*Written request*. Swap "Slack" for "GitHub" in the lines from the first one up to and including the line with "Looking at the screenshot, I should [x=354, y=915].", then write out those lines with everything else unchanged.

Saved data entries:
• • •
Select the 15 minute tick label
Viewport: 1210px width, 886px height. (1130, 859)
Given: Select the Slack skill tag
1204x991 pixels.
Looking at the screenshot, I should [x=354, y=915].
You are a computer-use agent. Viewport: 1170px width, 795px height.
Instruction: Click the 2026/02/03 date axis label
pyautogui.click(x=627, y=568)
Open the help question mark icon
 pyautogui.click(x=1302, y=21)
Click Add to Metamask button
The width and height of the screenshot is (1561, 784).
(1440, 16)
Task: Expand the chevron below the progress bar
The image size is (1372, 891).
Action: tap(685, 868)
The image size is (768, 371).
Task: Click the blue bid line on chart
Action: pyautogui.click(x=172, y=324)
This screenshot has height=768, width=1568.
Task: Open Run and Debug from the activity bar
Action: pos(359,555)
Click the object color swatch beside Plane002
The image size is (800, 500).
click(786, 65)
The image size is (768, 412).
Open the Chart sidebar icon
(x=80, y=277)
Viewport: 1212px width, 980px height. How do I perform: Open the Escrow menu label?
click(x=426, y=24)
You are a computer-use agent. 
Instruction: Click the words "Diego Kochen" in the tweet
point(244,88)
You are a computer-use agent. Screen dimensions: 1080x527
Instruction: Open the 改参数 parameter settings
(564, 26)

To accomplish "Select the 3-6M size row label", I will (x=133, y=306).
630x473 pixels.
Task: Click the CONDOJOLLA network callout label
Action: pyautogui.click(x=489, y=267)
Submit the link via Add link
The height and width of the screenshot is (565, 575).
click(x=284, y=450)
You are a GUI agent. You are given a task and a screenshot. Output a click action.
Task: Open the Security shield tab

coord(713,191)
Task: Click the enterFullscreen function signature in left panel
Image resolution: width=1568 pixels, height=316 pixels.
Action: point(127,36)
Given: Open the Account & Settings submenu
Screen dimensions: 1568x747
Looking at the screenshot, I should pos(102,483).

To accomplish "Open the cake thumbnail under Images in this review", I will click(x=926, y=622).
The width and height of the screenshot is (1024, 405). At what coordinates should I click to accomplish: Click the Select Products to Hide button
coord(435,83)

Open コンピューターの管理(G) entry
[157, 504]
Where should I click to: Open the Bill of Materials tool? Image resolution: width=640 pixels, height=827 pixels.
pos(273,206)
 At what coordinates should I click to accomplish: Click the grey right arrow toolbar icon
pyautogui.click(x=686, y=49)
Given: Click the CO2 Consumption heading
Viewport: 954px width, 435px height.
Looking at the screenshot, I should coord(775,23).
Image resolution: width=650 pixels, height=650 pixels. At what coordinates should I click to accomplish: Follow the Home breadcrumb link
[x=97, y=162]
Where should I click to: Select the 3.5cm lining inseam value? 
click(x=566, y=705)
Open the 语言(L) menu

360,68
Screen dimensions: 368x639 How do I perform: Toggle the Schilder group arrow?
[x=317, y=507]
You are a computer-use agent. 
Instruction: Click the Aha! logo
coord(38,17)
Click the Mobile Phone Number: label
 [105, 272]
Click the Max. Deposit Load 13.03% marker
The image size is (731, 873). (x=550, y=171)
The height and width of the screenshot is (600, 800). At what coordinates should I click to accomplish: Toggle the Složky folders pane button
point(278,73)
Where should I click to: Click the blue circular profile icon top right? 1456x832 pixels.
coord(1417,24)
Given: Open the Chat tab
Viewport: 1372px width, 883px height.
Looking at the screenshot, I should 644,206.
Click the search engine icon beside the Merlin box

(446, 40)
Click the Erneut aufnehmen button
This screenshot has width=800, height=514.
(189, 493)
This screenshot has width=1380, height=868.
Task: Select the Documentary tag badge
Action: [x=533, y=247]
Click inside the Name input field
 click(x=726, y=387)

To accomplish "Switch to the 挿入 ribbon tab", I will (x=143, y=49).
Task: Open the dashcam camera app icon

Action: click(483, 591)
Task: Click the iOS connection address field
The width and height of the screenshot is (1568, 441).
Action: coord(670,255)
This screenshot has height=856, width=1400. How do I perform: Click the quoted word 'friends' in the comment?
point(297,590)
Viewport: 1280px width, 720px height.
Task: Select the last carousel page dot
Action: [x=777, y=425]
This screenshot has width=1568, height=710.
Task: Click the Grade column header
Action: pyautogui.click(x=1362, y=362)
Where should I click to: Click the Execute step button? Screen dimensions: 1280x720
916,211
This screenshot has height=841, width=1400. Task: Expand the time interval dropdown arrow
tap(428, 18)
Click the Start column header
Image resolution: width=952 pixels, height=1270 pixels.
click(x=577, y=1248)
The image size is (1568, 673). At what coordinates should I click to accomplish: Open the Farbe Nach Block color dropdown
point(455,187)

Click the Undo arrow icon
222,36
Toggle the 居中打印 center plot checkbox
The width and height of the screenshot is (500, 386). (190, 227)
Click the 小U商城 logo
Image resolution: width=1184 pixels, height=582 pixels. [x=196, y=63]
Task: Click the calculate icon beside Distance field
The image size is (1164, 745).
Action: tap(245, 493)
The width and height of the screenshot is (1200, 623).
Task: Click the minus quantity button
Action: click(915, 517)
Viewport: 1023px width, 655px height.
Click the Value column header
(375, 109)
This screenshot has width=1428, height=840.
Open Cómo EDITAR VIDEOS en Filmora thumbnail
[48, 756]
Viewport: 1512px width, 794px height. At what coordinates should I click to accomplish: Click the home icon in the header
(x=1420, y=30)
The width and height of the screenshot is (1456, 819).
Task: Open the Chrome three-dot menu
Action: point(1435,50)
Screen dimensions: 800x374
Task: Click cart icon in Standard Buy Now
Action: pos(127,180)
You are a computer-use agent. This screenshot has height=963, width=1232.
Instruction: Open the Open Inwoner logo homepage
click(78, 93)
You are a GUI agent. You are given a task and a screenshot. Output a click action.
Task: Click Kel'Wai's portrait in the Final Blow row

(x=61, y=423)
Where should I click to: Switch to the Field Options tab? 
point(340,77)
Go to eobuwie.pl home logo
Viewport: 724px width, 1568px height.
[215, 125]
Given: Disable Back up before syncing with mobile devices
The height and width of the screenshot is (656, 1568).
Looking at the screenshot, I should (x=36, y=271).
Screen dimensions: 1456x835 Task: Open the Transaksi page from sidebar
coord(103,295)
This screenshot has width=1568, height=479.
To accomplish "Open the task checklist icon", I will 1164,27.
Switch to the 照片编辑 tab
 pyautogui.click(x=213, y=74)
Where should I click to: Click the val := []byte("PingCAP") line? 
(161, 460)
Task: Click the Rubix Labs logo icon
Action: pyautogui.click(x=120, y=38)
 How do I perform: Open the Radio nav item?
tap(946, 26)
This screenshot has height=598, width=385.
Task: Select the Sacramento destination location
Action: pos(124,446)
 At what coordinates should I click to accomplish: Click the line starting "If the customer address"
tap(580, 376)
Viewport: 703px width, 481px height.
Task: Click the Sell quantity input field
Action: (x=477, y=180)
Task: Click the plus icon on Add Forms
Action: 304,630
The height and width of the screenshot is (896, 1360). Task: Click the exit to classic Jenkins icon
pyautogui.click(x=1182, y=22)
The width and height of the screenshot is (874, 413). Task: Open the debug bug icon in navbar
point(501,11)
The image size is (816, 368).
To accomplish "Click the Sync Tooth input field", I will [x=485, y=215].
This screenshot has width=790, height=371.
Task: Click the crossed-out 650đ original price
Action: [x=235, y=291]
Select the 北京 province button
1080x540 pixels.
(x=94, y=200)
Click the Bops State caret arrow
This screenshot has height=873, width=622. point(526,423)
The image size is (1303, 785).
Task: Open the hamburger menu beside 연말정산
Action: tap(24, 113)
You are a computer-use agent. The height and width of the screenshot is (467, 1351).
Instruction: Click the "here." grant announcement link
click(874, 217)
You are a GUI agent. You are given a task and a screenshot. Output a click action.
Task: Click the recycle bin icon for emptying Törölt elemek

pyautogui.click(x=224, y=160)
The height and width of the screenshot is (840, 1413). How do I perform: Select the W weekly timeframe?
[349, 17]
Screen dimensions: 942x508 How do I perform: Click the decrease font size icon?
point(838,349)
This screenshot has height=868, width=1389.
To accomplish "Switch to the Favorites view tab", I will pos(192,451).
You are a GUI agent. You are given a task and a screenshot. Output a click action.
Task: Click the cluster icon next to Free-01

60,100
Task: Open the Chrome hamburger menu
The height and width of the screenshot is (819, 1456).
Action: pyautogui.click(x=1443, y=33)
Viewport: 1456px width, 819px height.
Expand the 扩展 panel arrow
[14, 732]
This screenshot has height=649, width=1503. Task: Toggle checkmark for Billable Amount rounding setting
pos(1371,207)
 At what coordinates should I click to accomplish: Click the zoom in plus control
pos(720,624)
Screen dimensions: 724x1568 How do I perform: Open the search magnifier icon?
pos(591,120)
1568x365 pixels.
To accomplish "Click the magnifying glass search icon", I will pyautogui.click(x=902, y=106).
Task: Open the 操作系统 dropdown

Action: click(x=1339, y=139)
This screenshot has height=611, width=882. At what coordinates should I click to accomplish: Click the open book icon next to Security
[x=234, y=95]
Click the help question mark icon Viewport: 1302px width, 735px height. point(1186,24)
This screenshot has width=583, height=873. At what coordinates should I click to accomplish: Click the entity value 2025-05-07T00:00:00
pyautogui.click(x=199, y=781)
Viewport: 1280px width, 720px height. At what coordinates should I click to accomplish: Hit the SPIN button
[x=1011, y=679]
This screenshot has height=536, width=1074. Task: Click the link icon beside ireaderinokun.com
• • •
*Expected output*.
Select the 15 minute tick label
Viewport: 1210px width, 886px height. (1130, 859)
Given: Select the GitHub skill tag
1204x991 pixels.
Looking at the screenshot, I should [x=354, y=915].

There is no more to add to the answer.